#### [WORK ITEM]
Reproduce every line of the listing below verbatim, changing no character, spacing, or line break.

-------- STORED DATA --------

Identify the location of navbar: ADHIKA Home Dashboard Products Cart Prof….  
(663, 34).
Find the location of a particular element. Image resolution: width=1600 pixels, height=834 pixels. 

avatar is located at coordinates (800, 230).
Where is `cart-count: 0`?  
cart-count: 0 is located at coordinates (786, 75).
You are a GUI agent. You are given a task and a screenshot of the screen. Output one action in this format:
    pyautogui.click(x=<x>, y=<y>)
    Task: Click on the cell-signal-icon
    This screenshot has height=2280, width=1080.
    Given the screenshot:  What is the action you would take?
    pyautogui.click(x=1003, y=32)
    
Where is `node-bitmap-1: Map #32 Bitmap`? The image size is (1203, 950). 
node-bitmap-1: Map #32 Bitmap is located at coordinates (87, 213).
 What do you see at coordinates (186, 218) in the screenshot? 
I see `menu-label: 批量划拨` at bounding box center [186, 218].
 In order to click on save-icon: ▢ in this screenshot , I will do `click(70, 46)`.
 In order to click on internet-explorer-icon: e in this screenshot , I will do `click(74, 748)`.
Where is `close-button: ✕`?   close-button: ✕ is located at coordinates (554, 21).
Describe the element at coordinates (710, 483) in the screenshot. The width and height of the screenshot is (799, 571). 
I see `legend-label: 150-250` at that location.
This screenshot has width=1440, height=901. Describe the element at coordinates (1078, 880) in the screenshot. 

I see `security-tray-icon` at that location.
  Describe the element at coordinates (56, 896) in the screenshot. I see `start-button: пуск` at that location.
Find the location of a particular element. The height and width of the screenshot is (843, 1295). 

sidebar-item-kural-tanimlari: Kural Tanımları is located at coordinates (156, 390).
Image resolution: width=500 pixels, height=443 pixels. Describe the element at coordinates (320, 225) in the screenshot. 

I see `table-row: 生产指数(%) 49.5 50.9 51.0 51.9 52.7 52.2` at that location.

--------

#### [YOUR RESPONSE]
Identify the location of navbar: ADHIKA Home Dashboard Products Cart Prof….  
(663, 34).
Find the location of a particular element. Image resolution: width=1600 pixels, height=834 pixels. 

avatar is located at coordinates (800, 230).
Where is `cart-count: 0`?  
cart-count: 0 is located at coordinates (786, 75).
You are a GUI agent. You are given a task and a screenshot of the screen. Output one action in this format:
    pyautogui.click(x=<x>, y=<y>)
    Task: Click on the cell-signal-icon
    This screenshot has height=2280, width=1080.
    Given the screenshot:  What is the action you would take?
    pyautogui.click(x=1003, y=32)
    
Where is `node-bitmap-1: Map #32 Bitmap`? The image size is (1203, 950). 
node-bitmap-1: Map #32 Bitmap is located at coordinates (87, 213).
 What do you see at coordinates (186, 218) in the screenshot? 
I see `menu-label: 批量划拨` at bounding box center [186, 218].
 In order to click on save-icon: ▢ in this screenshot , I will do `click(70, 46)`.
 In order to click on internet-explorer-icon: e in this screenshot , I will do `click(74, 748)`.
Where is `close-button: ✕`?   close-button: ✕ is located at coordinates (554, 21).
Describe the element at coordinates (710, 483) in the screenshot. The width and height of the screenshot is (799, 571). 
I see `legend-label: 150-250` at that location.
This screenshot has width=1440, height=901. Describe the element at coordinates (1078, 880) in the screenshot. 

I see `security-tray-icon` at that location.
  Describe the element at coordinates (56, 896) in the screenshot. I see `start-button: пуск` at that location.
Find the location of a particular element. The height and width of the screenshot is (843, 1295). 

sidebar-item-kural-tanimlari: Kural Tanımları is located at coordinates (156, 390).
Image resolution: width=500 pixels, height=443 pixels. Describe the element at coordinates (320, 225) in the screenshot. 

I see `table-row: 生产指数(%) 49.5 50.9 51.0 51.9 52.7 52.2` at that location.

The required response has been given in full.